_WORK TO COMPLETE_: The answer is the number of lines in the data that contain the word "click"; give it alone.

_WORKING DATA_:
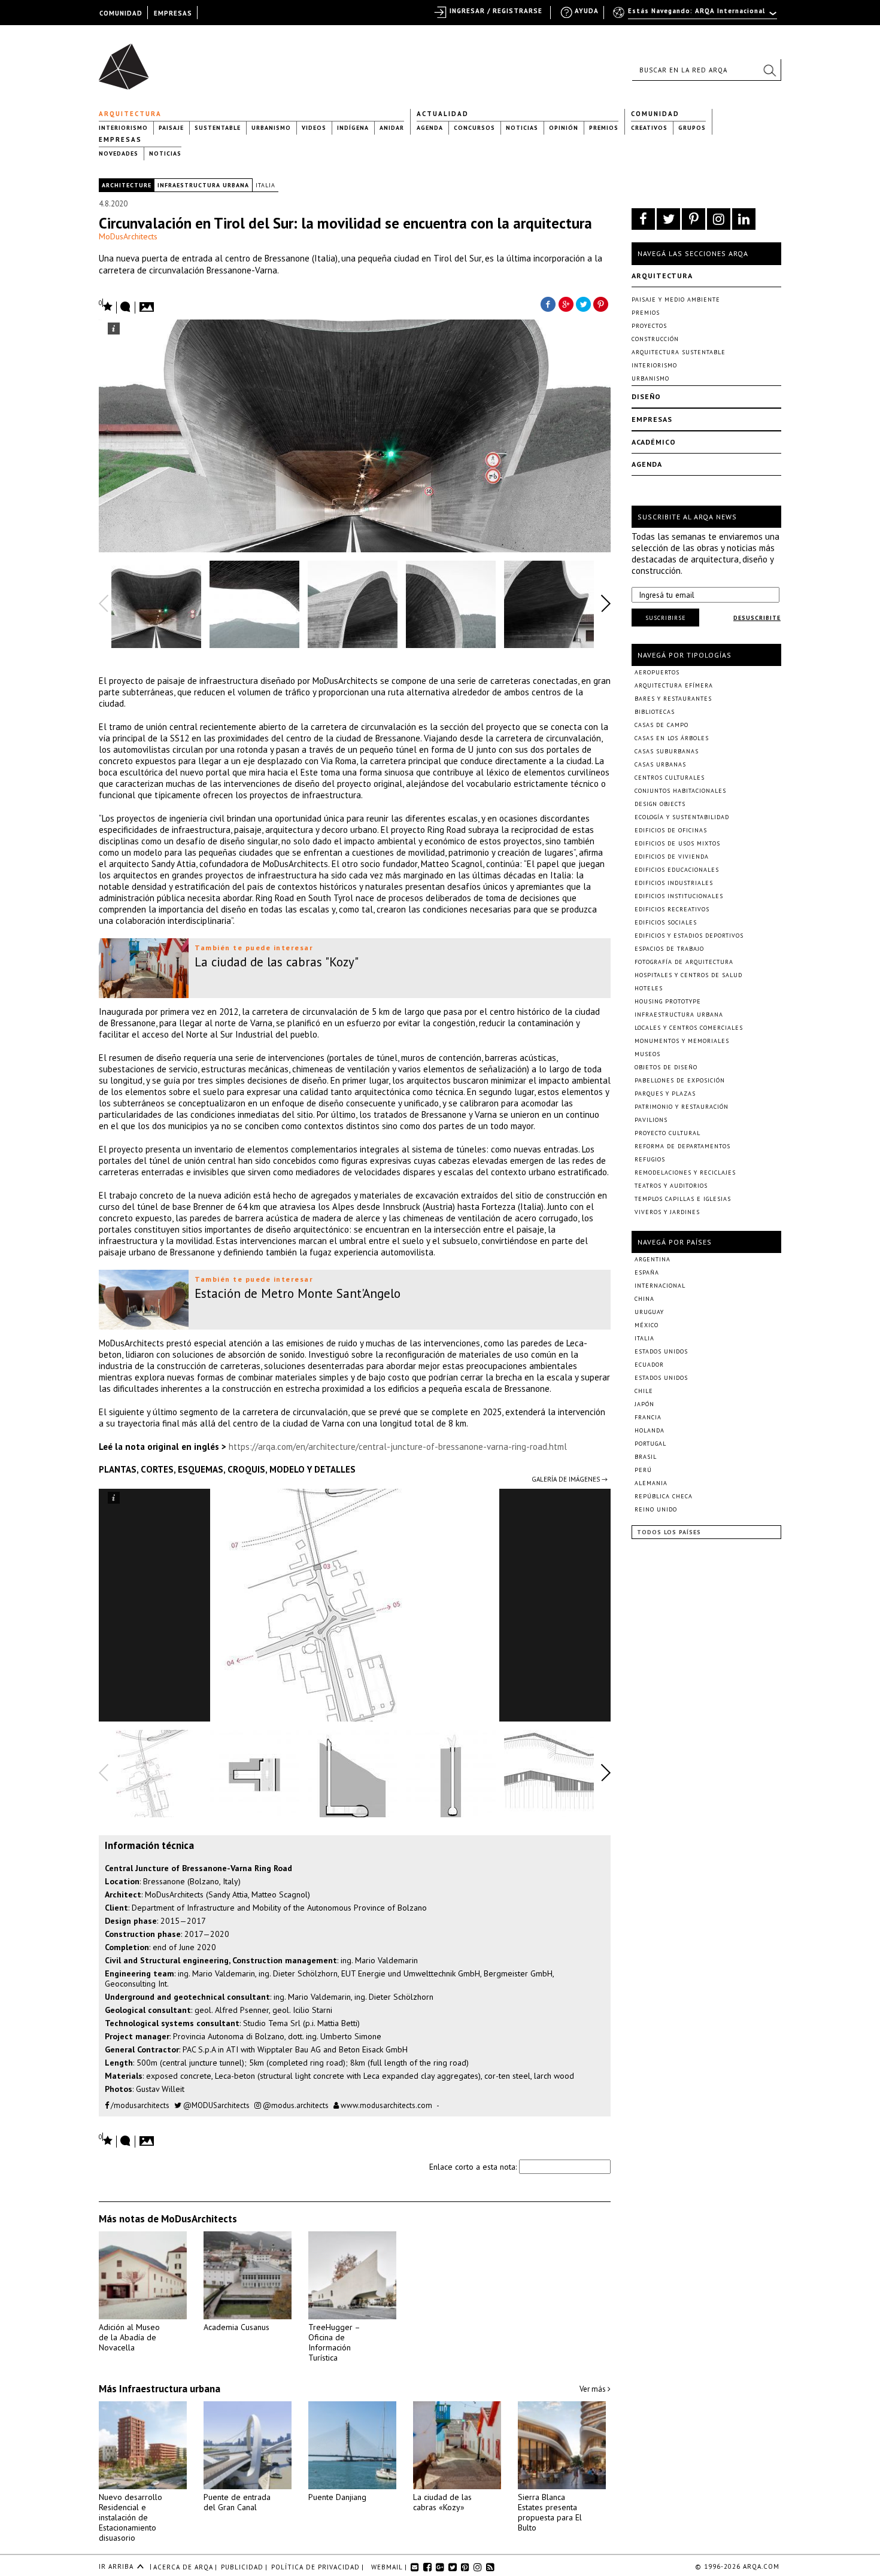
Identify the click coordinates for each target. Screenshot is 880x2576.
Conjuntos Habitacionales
==
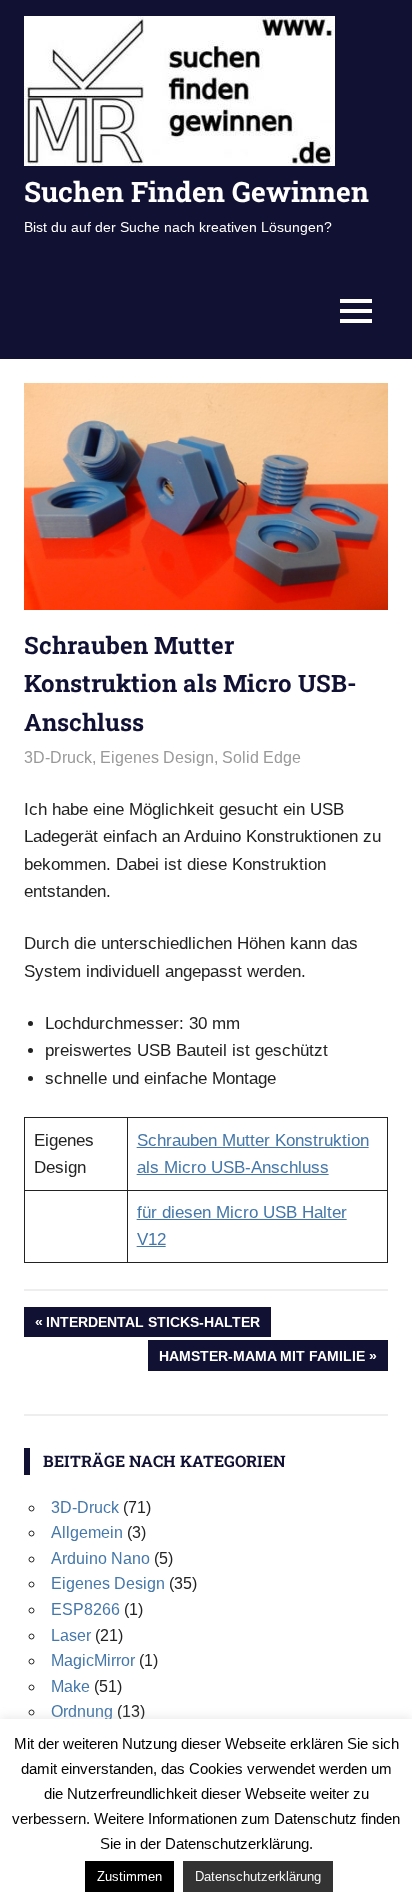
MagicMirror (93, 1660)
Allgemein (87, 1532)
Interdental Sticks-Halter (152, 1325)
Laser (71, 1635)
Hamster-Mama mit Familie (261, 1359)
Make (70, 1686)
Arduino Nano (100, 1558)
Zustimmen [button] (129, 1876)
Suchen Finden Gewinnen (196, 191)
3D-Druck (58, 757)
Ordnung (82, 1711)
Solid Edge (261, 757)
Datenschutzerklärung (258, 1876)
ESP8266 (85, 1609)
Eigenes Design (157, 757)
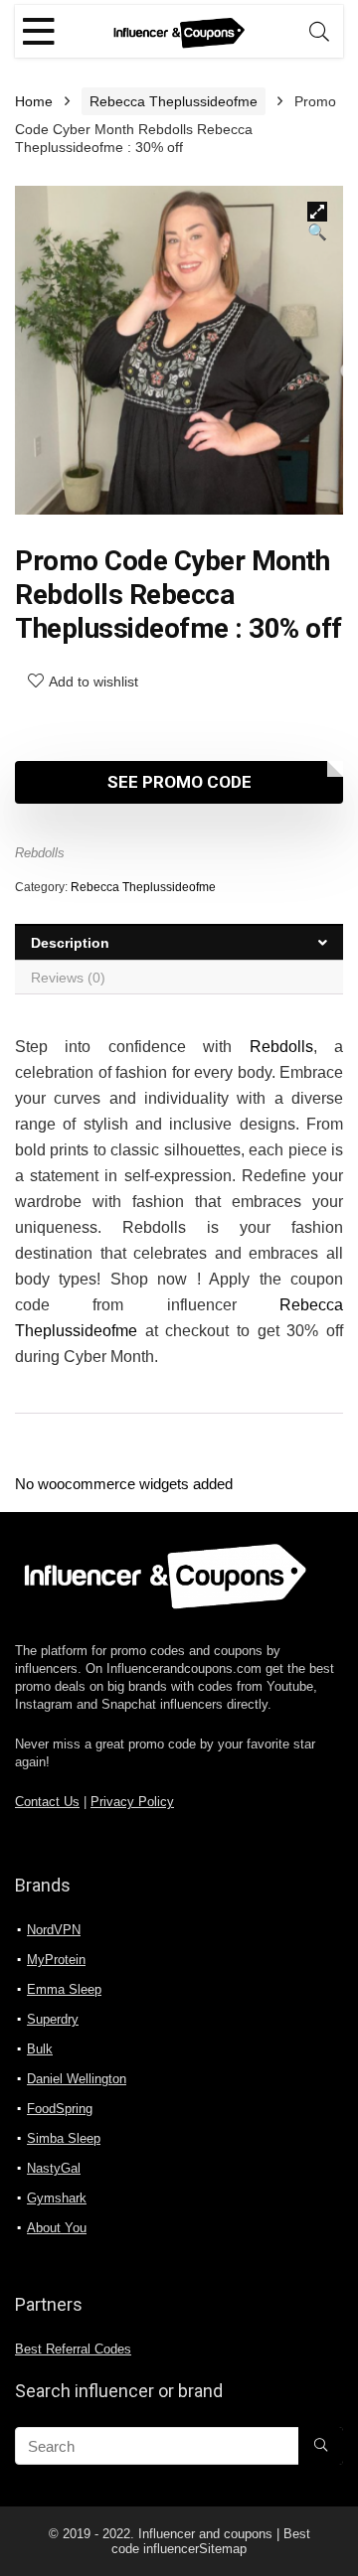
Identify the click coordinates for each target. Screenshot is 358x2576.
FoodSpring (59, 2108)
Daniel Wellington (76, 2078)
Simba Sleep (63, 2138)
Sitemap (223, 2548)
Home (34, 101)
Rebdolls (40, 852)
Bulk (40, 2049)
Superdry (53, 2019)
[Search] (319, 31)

_REPLY_: 2